- Shares of UniQure dipped more than 10% Tuesday morning after the biotechnology company released more data from a small study testing an experimental gene therapy for Huntington’s disease.
- The new results include up to 30 months of follow-up from 39 patients enrolled in the study, which is evaluating two doses of UniQure’s therapy, called AMT-130. The company said there’s evidence both doses are generally safe and can preserve or improve neurological function in patients with the disease, which progressively impairs movement and cognition.
- While UniQure leadership describes the results seen so far as “very promising,” analysts on Wall Street have found them puzzling. The low dose, for example, has appeared more effective and less variable than the high dose. How long either stays effective is also unclear. Nevertheless, UniQure intends to engage with regulators early next year to talk through the data it’s collected and “potential strategies for ongoing development of AMT-130.”
Huntington’s is caused by mutations in the gene responsible for making the similarly named “huntingtin” protein. While helpful to brain function in its normal form, the protein, when mutated, bunches together into toxic clumps that damage nerve cells.
AMT-130 is designed to silence that malfunctioning gene, and has become one of UniQure’s most closely watched programs.
In its update, UniQure said neurological function in patients given the high dose of AMT-130 was preserved or improved 18 months after treatment, compared to the start of the study. That was measured by a scoring system known in short as cUHDRS, which assesses the motor function, brain function and behavior of people with Hungtinton’s.
In the low dose arm, two other scales found neurological function was preserved at 30 months, according to UniQure.
The company added that, across all three measurements, AMT-130 showed “favorable trends” on the expected rate of decline compared to a natural history cohort. The cohort, which UniQure created with assistance from a nonprofit research organization, includes 31 patients with early Huntington’s disease who were similar to the participants in the AMT-130 study. Drugmakers use natural history data to better understand how a disease progresses without intervention.
Given the design of AMT-130, the study has been measuring the amount of mutant huntingtin present in the fluid surrounding the brain and spine.

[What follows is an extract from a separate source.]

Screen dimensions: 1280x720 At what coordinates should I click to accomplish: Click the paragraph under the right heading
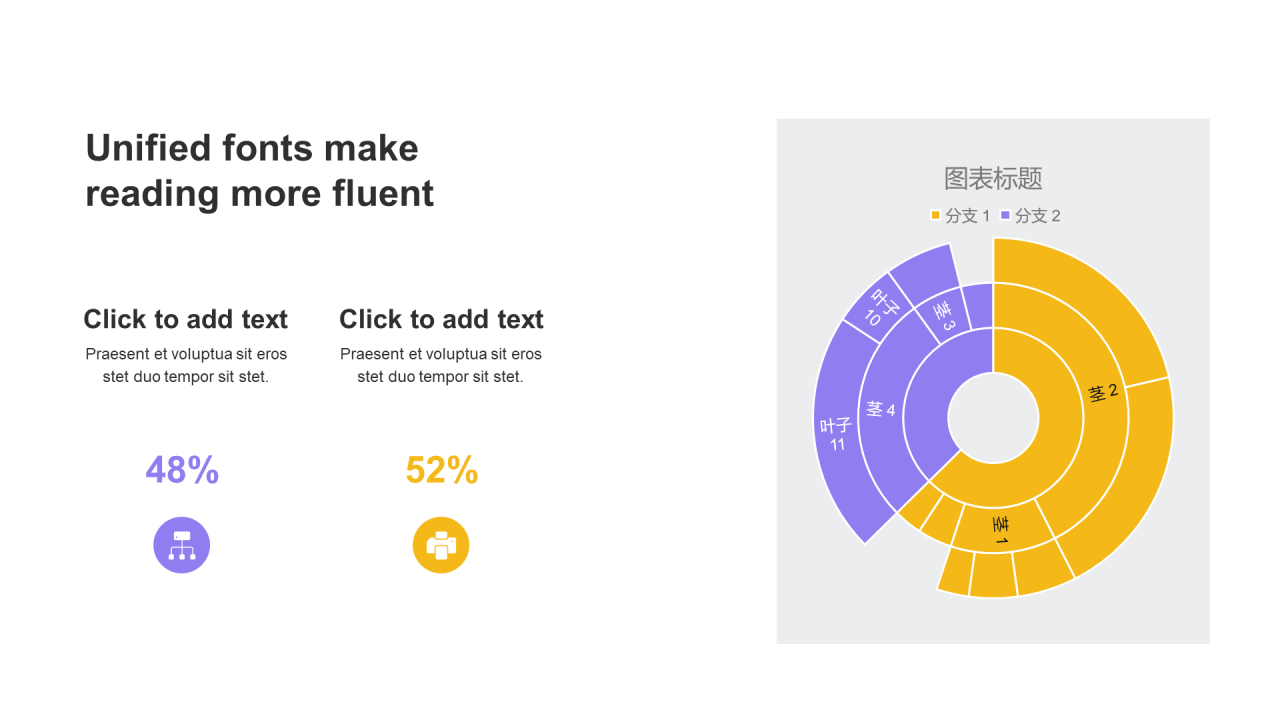coord(441,365)
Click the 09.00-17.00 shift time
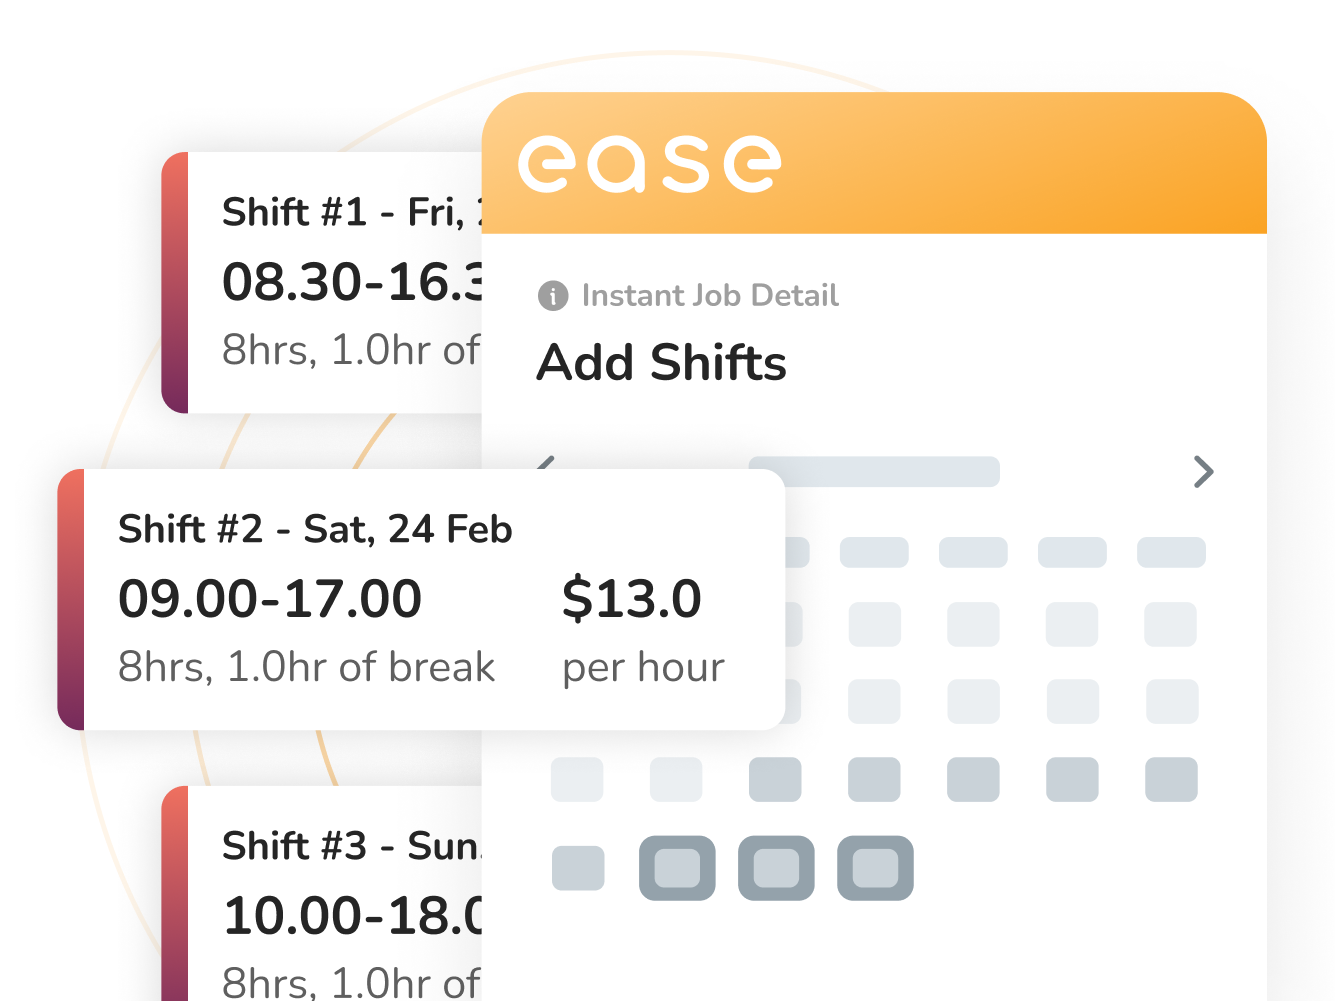 (x=270, y=599)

There, average changes “continue to be variable,” according to UniQure, which claims that, because AMT-130 is administered deep in the brain, such measurements “are not believed to be materially representative” of mutant huntingtin levels in targeted brain regions. The company previously disclosed that mutant huntingtin levels varied across the studied two doses. In the low dose arm, they had declined an average of 8% two years after treatment, while in the high dose arm, they had increased an average of 40% one year after treatment.
UniQure’s study has also been charting levels of “neurofilament light chain,” a molecule that research suggests is indicative of brain and nervous system damage. It has become an increasingly important measure for drugmakers trying to prove their therapies can protect nerve cells. UniQure said Tuesday that, 30 months after treatment, average levels of the molecule had declined 6.6%. And for the high dose arm, they were “near baseline” at month 18.
UniQure said there have been four serious adverse events in the high dose arm that were deemed related to AMT-160. Three were central nervous system inflammation and one was severe headache later also attributed to central nervous system inflammation.
UniQure said patients with symptoms of this inflammation improved after receiving glucocorticoid medication. Six patients in the high-dose arm received perioperative steroids when they got AMT-130 to reduce the risk of inflammation.
UniQure shares were trading below $7 apiece late Tuesday morning.